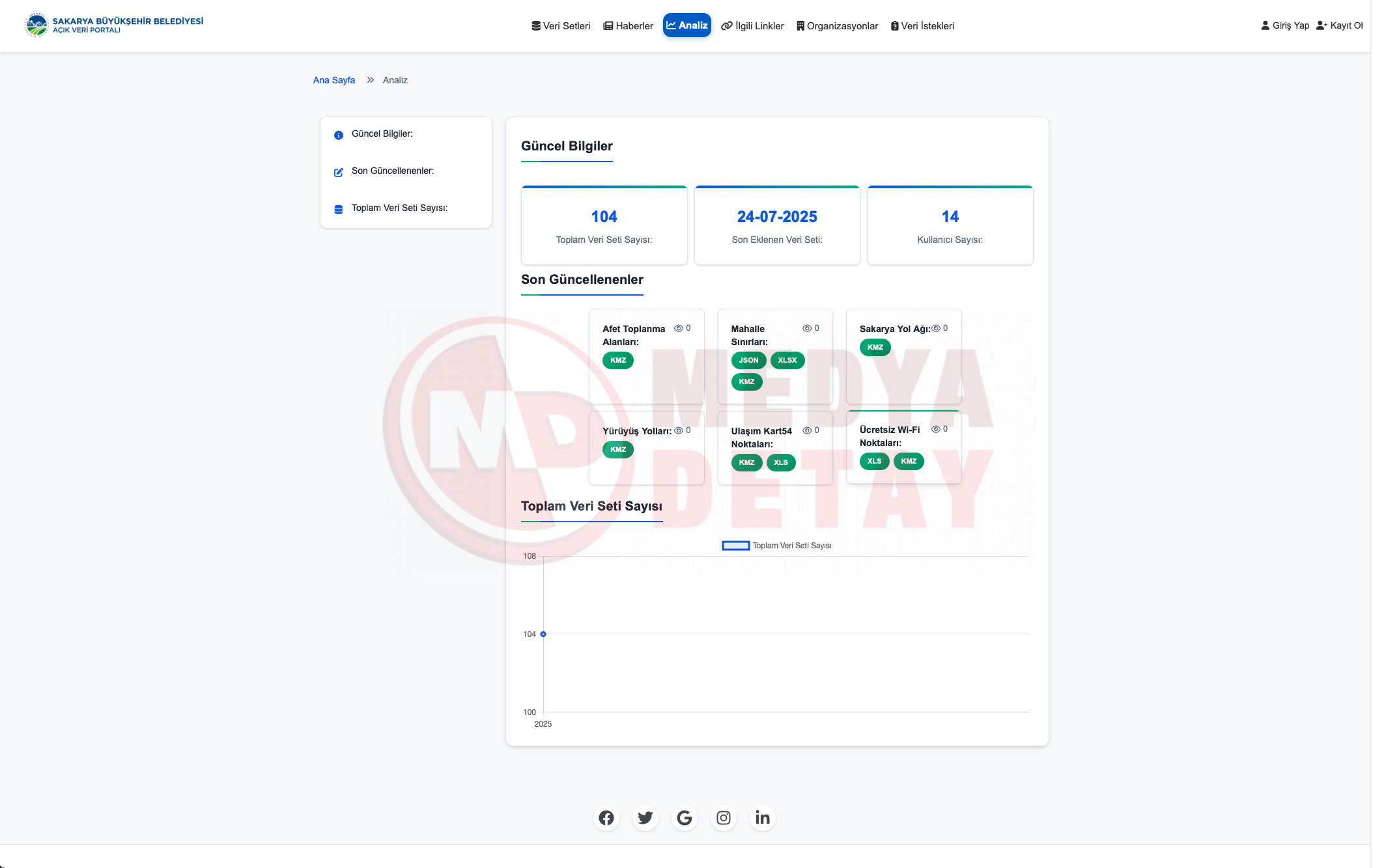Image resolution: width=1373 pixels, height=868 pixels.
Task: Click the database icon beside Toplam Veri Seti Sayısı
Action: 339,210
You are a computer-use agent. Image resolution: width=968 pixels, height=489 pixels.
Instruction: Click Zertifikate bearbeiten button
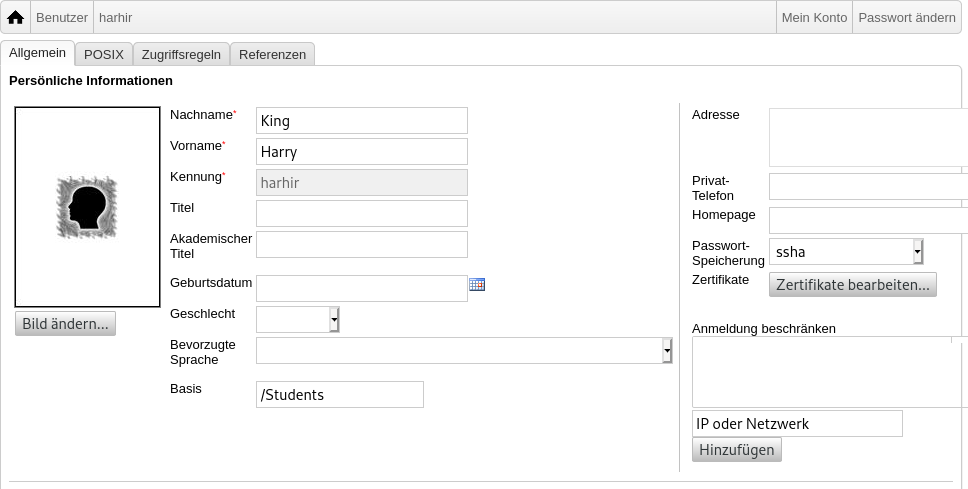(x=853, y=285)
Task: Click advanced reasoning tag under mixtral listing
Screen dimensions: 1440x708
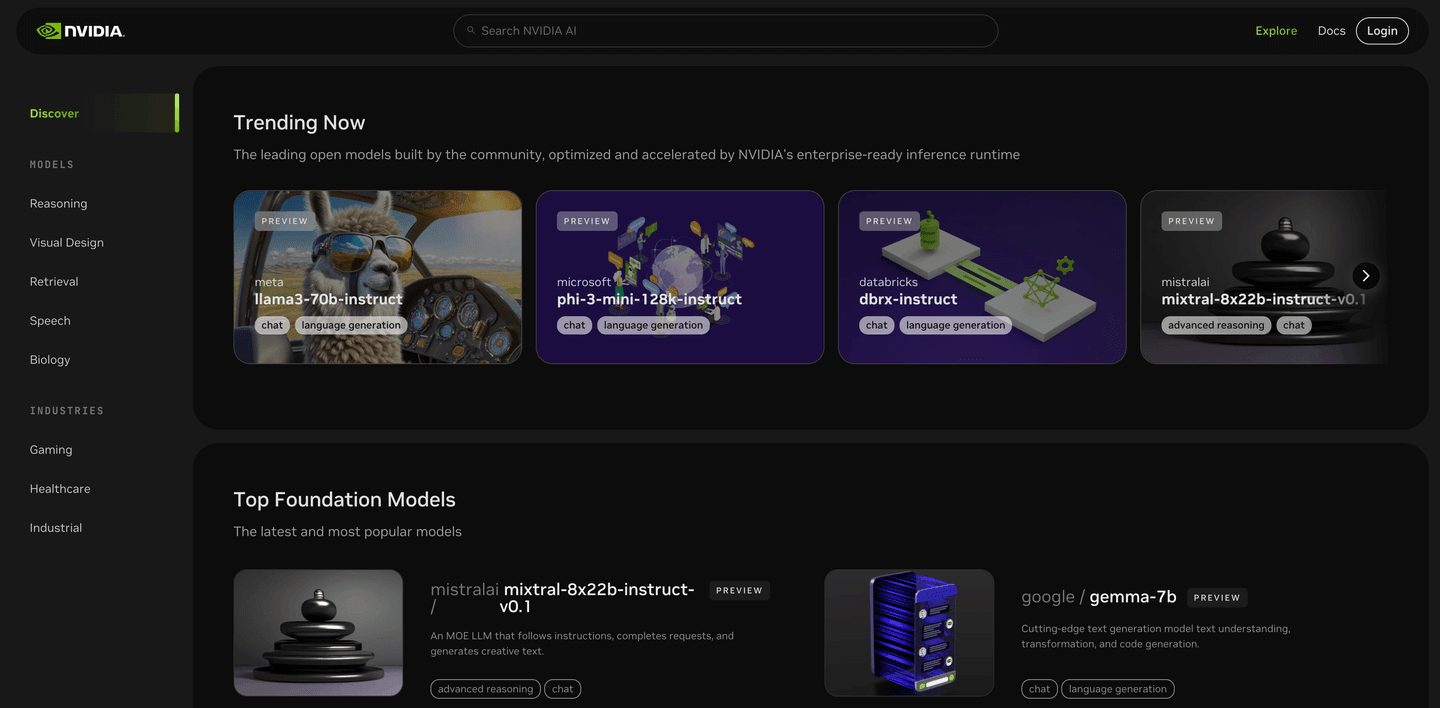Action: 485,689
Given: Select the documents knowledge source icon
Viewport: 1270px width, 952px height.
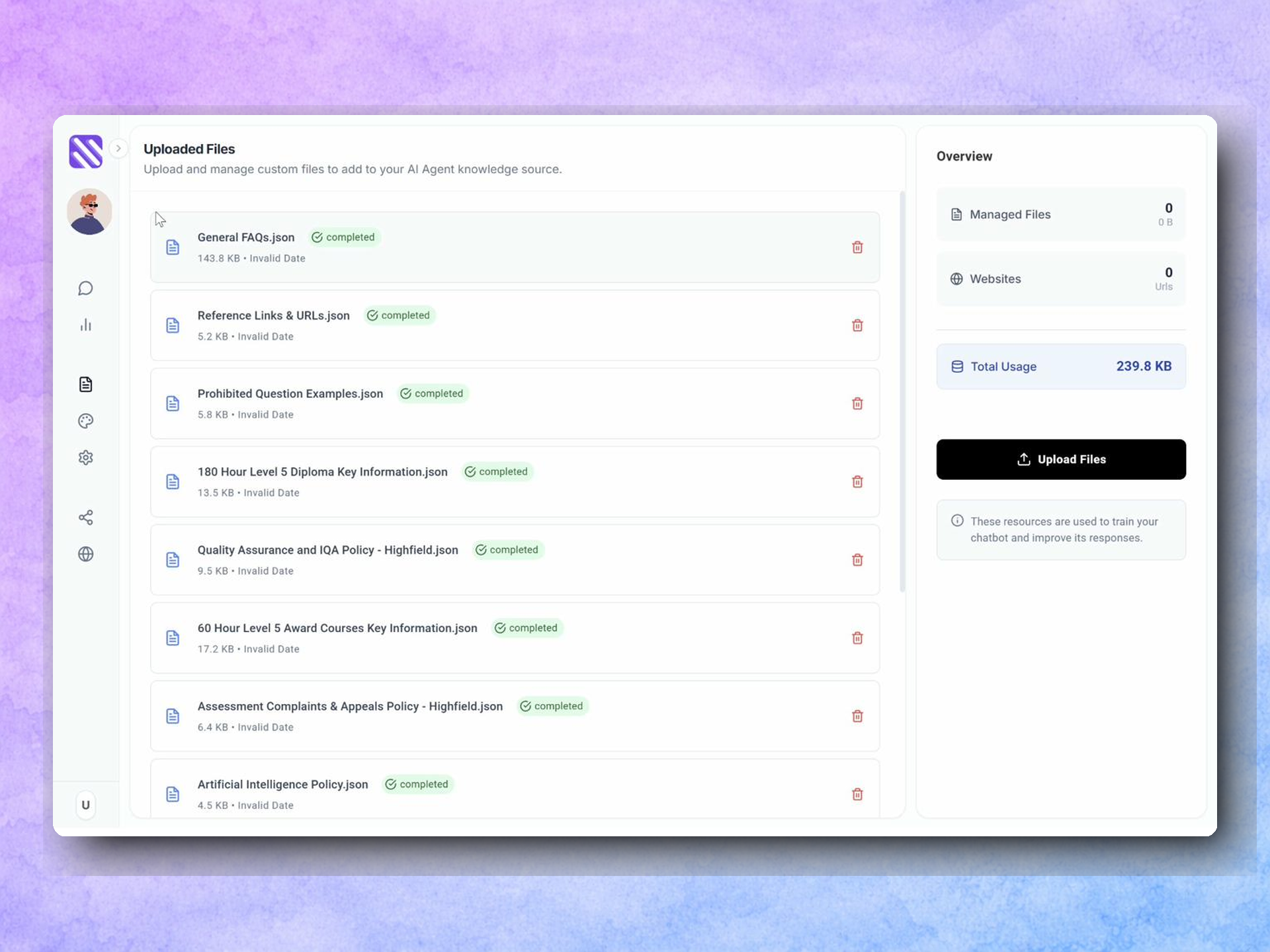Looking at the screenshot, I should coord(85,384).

#### [YOUR INSTRUCTIONS]
Could you write out the data from the line containing "You are a computer-use" through the end of the data, substituting "Press" for "Click" and changing nothing else? Leave the pictures out.

#### [ANSWER FOR THE TASK]
You are a computer-use agent. Image resolution: width=968 pixels, height=489 pixels.
Instruction: Press Zertifikate bearbeiten button
(x=853, y=285)
Task: Press advanced reasoning tag under mixtral listing
Screen dimensions: 1440x708
Action: 485,689
Given: Select the documents knowledge source icon
Viewport: 1270px width, 952px height.
Looking at the screenshot, I should coord(85,384).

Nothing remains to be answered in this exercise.